Showing them who's boss in Iraq

``Outrage'' in Iraq over harsh treatment of an assembly member by US troop at checkpoint

Employing Israeli methodology, the US military has from the beginning of the invasion made its cordons and road checkpoints places of horror for the Iraqi population. Now a member of the newly-elected assembly has been given a taste of American freedom:

U.S. troop's treatment of assembly member sparks outrage in Iraq

By Dogen Hannah
Knight Ridder Newspapers

An outraged Iraqi National Assembly demanded an apology from the U.S. government Tuesday for the rough treatment one assembly member said he received from an American soldier at a military checkpoint....[Fattah] Al-Sheikh was shaken and crying as he struggled to tell the assembly that a U.S. soldier had manhandled him. The incident occurred at a checkpoint leading into the heavily fortified Green Zone, the central Baghdad compound where the assembly meets, he said.

"I was dragged to the ground," said al-Sheikh, a member of a small party sympathetic to rebel Shiite Muslim cleric Muqtada al-Sadr. "There were cars beside mine at the checkpoint, but I was the only one who paid this price."

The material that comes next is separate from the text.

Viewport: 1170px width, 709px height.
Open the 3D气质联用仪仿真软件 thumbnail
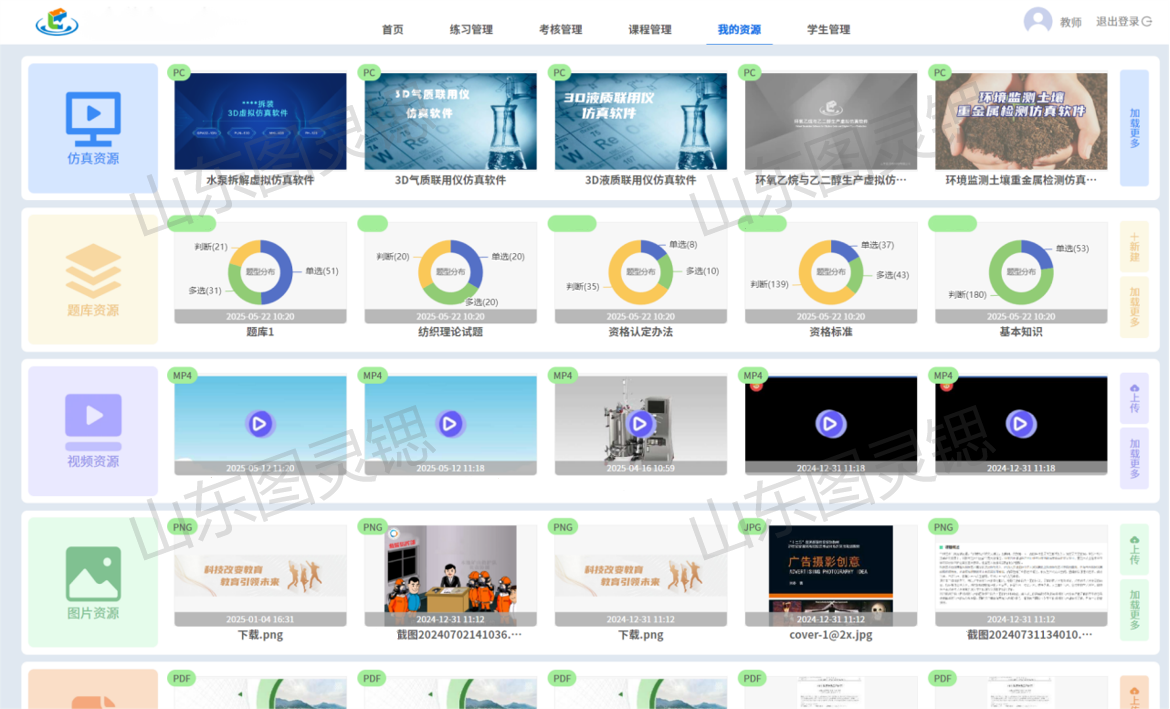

Al-Sheikh and witnesses said a soldier kicked his car, pulled him from the vehicle, grabbed him by the neck and handcuffed him. When he protested that he was a member of the assembly, a soldier scoffed at the group, al-Sheikh said.
What I find most troubling in these stories is the sense of impunity and superiority that is pervasive in the way America conducts itself in Iraq. Too many US troops behave with contempt towards the Iraqi people, belittling Iraqi customs and behavior, using derisive terms like ``Hadji'', implying that every Iraqi is a terrorist and Islam is a damned religion -- following the leadership of General Boykin.

Does America have any chance of redemption for its crimes in Iraq? These kind of incidents and ones much worse that happen to ordinary Iraqis every day only dig the hole that much deeper. The earliest this question will be answered is decades from now after Bush, Cheney, Rumsfeld, and most of us are long dead.